Dangerously Young: Child and Adolescent Psychiatry from a Historical Perspective

Staff from the Archives and Museum recently attended the 3rd International Conference on the History and Heritage of Psychiatry, which was held at the Museum Dr Guislain in Ghent on the 28th and 29th April.

The theme of the conference was Dangerously Young: Child and Adolescent Psychiatry from a Historical Perspective. Bethlem’s archives were featured in two papers: Colin Gale and Caroline Smith examined the cases of several child and adolescent patients treated at Bethlem in the nineteenth century and Zbigniew Kotowicz of the University of Lisbon drew upon his extensive research in the Bethlem archives to examine the development of child psychiatry. Surprisingly few children were treated at Bethlem; of the 1069 patients under the age of 21 admitted between 1815 and 1899 only 58 were 15 or under.

The Belgian perspective was provided by a number of high-profile speakers, including the Flemish Commissioner for the Rights of Children.

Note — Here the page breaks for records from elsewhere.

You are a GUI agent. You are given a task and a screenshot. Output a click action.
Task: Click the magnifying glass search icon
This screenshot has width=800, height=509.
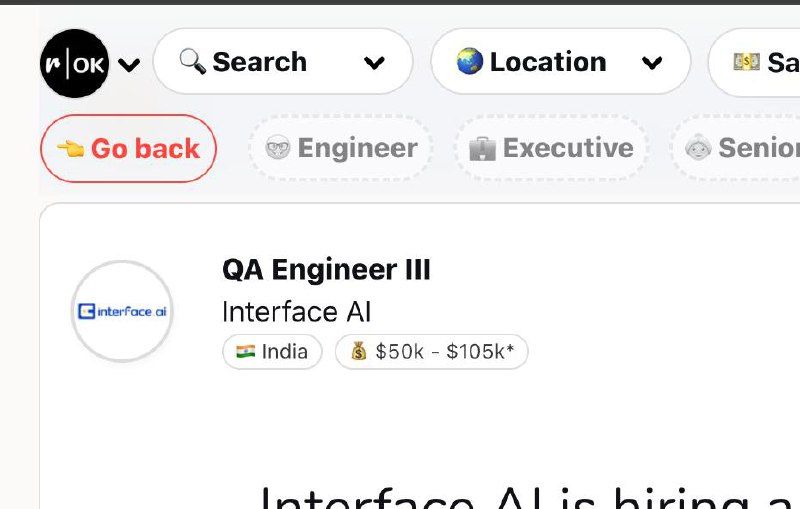pos(192,62)
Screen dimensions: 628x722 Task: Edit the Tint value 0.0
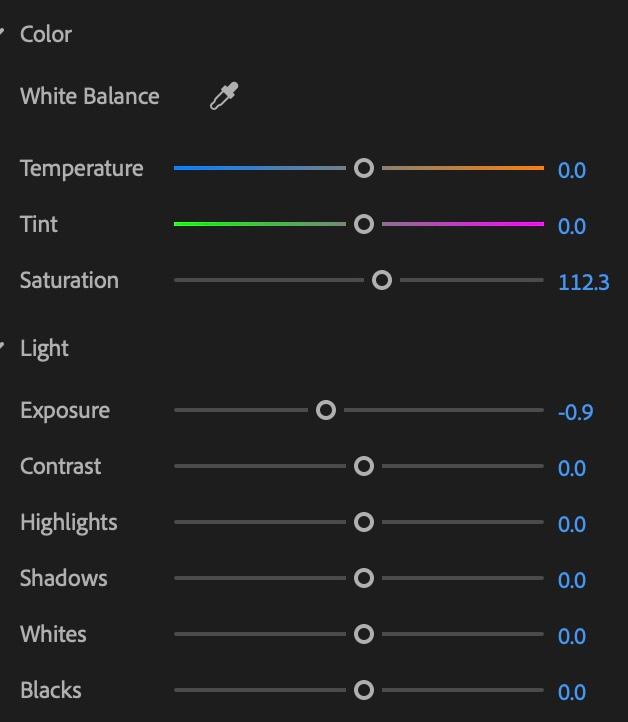coord(571,226)
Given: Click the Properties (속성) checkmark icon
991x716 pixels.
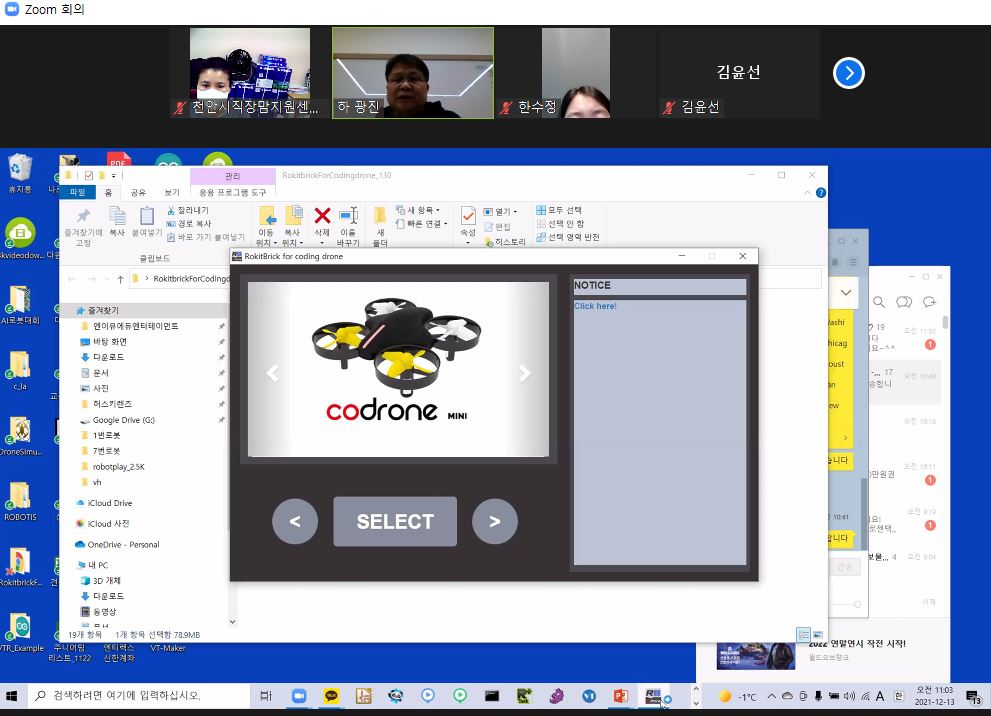Looking at the screenshot, I should (x=468, y=220).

Belgium has relatively high levels of teen suicide, children in prison, child abuse and domestic violence (shockingly it is statistically more dangerous to be a Belgian woman than a Belgian soldier) and several papers explored the connection between child abuse and delinquency.

The role of DSM (the Diagnostic and Statistical Manual of Mental Disorders) in the ever-increasing number of mental disorders being diagnosed in children was a recurring theme, and Lisa Appignanesi (Chair of the Freud Museum) questioned how far an attempt is being made to medicalise ordinary emotions such as sadness, shyness and anxiety in order to benefit the drug companies.

Overall this was a thought-provoking conference and an excellent opportunity to meet representatives from museums of psychiatry throughout Europe. There was also a chance to pay a visit to one of Bethlem’s paintings: The Anger Within by Elise Warriner, on loan to the Museum Dr Guislain as part of their exhibition The Weighty Body: Fat or Thin, Vanity or Insanity. The exhibition explores the history of fasting, including those who stopped eating for religious or political reasons, and includes several works on the theme of anorexia nervosa. The exhibition has now closed but is due to be reprised at the Museum Boerhaave in Leiden in 2012.